Assigned task - Please copy, word for word, the line that contains "has width=1280, height=747." and every line after it through the end of the records, and nothing more.

Collected data:
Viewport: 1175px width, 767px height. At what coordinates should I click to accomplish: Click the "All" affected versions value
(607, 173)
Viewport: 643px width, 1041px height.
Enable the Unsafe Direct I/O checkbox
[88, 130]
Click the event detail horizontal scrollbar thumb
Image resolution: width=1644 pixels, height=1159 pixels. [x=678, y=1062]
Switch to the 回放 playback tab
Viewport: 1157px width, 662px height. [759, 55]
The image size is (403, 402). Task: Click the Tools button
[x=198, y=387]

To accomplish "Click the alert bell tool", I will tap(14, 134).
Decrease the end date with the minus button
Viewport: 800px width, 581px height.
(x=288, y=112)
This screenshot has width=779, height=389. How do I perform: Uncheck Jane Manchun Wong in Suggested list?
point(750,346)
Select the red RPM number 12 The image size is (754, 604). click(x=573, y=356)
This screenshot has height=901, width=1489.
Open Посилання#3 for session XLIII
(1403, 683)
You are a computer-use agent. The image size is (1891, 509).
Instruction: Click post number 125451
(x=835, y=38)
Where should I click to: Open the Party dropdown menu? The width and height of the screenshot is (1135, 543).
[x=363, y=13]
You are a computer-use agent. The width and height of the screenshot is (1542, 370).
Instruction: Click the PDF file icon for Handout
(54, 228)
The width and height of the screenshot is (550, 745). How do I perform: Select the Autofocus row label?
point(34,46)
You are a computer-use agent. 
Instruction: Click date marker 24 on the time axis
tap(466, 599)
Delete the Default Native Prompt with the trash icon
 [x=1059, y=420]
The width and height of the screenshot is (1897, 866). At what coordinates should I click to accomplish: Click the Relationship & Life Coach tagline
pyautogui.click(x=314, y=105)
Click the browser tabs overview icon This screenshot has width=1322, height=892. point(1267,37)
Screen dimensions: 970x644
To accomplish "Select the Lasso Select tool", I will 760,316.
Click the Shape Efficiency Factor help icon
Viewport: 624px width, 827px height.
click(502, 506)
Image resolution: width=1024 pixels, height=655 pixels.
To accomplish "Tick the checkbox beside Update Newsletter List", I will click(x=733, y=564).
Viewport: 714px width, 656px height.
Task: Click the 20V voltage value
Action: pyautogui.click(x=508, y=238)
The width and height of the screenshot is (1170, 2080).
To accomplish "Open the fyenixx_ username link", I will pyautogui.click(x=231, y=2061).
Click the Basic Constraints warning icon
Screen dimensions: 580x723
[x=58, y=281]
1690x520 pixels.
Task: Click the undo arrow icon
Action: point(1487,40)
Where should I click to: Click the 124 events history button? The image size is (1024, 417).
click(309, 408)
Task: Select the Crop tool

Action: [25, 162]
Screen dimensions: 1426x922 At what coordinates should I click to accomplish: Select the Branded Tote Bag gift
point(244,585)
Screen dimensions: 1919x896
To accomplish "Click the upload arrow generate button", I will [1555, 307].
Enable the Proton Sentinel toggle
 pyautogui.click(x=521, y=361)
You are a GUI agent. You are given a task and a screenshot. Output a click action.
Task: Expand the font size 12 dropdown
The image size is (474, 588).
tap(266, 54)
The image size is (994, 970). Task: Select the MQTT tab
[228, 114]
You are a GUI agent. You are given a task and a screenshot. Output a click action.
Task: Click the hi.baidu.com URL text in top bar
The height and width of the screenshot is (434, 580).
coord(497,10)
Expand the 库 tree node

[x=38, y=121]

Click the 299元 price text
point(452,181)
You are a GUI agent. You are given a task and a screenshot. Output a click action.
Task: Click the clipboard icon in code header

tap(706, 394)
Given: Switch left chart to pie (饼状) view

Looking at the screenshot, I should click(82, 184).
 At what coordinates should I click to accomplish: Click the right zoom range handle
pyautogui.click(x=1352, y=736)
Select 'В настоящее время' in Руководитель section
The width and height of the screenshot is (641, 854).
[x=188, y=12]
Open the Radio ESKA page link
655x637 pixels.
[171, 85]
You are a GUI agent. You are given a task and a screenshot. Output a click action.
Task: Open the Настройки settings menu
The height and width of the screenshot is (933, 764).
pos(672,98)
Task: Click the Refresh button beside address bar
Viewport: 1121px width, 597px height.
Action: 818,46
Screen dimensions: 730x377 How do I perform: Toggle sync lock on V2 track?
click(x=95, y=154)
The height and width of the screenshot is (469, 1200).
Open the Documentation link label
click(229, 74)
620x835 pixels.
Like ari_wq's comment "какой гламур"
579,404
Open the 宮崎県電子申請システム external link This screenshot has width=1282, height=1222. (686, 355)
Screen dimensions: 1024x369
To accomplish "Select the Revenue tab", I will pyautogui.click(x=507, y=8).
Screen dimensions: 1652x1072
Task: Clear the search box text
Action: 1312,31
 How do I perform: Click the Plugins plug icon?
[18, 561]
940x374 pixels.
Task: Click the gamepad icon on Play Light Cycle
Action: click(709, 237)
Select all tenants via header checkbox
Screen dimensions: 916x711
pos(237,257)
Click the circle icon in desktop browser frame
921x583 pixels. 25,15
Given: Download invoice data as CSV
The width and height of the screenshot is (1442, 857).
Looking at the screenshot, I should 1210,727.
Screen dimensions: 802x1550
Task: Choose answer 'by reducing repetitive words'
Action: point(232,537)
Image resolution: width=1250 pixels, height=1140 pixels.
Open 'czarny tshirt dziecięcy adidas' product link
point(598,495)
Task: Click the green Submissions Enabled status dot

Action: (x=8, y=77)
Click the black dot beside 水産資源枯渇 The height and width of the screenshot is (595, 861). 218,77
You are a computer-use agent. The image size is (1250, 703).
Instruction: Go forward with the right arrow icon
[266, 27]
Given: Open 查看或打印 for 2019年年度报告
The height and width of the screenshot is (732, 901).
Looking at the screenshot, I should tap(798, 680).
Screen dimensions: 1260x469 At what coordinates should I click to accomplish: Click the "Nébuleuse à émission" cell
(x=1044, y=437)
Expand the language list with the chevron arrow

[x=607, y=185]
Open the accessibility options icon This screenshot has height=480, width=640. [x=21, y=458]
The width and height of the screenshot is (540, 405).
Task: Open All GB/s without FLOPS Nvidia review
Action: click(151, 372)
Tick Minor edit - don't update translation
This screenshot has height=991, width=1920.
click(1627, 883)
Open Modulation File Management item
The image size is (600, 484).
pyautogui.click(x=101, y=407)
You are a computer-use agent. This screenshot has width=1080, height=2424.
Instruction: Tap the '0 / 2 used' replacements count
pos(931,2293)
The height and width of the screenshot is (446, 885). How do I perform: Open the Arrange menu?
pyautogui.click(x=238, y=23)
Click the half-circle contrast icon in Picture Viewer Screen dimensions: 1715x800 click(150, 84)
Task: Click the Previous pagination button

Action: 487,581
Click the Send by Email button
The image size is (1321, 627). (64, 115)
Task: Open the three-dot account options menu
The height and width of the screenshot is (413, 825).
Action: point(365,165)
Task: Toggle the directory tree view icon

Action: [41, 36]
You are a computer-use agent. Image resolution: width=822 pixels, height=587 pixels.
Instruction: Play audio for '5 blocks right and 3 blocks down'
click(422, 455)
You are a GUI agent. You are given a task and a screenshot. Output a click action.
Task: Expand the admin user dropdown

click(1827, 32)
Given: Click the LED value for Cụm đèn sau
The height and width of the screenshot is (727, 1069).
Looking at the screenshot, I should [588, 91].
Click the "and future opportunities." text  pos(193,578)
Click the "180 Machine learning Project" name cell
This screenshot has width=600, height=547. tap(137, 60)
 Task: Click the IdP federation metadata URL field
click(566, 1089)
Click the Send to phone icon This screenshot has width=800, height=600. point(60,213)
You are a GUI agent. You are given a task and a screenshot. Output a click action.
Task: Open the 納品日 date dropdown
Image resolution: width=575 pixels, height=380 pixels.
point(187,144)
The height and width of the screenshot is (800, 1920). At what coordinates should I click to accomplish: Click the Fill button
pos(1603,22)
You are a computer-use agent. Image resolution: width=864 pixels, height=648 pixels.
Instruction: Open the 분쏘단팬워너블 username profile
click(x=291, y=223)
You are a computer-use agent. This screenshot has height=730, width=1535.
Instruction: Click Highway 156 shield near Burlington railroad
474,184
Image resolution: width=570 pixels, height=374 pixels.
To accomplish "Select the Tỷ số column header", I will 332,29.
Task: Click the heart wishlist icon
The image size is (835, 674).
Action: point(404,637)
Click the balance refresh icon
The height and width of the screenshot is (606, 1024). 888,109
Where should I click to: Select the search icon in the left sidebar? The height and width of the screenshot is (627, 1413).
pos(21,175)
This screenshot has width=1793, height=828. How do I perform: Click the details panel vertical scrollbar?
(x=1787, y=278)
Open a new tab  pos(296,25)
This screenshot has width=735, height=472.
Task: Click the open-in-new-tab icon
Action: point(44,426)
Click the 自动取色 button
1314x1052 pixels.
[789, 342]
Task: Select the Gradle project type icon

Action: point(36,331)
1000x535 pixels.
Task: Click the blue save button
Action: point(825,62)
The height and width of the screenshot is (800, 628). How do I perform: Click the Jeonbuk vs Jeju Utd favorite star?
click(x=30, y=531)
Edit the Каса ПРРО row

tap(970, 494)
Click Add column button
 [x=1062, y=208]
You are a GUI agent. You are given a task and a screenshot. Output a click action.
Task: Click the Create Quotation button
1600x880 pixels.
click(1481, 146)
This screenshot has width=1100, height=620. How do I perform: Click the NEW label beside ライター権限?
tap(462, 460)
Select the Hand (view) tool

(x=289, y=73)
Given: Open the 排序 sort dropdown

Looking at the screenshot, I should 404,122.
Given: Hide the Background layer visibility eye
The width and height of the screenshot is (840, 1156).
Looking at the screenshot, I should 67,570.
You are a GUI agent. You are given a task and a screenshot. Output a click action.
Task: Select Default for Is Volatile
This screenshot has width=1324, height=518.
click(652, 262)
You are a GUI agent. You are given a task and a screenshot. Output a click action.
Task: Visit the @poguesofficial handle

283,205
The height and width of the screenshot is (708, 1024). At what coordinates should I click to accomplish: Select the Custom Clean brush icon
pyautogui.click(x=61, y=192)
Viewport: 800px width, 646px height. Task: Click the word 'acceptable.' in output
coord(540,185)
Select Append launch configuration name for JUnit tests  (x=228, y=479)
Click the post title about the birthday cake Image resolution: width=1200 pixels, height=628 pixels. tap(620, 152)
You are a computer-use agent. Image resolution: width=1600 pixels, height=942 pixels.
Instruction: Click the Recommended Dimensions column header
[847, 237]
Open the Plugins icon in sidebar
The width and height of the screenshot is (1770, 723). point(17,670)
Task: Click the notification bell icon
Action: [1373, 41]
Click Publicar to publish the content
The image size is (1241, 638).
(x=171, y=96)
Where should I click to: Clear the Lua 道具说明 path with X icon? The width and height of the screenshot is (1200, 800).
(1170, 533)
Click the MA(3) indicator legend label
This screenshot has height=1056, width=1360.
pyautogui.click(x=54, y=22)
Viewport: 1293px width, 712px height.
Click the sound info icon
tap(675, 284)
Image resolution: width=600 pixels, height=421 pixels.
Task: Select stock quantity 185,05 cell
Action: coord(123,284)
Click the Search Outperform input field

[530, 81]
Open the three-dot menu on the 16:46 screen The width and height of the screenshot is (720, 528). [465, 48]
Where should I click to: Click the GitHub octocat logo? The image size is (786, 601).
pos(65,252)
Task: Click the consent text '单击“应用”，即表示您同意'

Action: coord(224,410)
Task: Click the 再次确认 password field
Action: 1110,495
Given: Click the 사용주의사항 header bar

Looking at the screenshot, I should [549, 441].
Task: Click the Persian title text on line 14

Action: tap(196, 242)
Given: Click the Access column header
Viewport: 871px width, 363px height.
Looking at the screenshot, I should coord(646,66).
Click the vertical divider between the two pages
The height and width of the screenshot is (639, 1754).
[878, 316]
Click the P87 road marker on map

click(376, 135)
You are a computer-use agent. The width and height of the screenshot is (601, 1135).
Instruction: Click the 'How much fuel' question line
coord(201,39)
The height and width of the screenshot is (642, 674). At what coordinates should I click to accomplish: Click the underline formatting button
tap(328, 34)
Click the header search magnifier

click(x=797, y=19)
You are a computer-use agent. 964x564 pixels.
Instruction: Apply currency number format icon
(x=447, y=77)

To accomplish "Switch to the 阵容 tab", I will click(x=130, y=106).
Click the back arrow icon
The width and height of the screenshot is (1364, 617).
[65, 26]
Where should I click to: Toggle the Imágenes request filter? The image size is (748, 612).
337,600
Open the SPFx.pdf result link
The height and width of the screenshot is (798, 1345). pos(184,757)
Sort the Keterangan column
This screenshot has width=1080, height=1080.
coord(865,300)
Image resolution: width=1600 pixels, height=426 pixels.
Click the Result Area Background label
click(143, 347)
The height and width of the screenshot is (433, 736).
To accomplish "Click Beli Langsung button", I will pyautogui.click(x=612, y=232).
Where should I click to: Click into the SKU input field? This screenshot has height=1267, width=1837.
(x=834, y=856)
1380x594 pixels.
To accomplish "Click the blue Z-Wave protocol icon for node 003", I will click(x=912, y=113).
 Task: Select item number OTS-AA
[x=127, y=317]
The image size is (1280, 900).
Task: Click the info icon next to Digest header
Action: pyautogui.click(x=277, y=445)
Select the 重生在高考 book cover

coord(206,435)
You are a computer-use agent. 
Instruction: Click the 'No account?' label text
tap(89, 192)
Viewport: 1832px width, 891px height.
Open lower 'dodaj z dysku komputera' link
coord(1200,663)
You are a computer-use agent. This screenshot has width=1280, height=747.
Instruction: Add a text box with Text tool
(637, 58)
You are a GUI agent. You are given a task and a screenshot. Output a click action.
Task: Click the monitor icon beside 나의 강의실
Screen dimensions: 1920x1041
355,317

Response box -
You are a computer-use agent. This screenshot has width=1280, height=747.
Instruction: Add a text box with Text tool
(637, 58)
You are a GUI agent. You are given a task and a screenshot. Output a click action.
Task: Click the monitor icon beside 나의 강의실
Screen dimensions: 1920x1041
355,317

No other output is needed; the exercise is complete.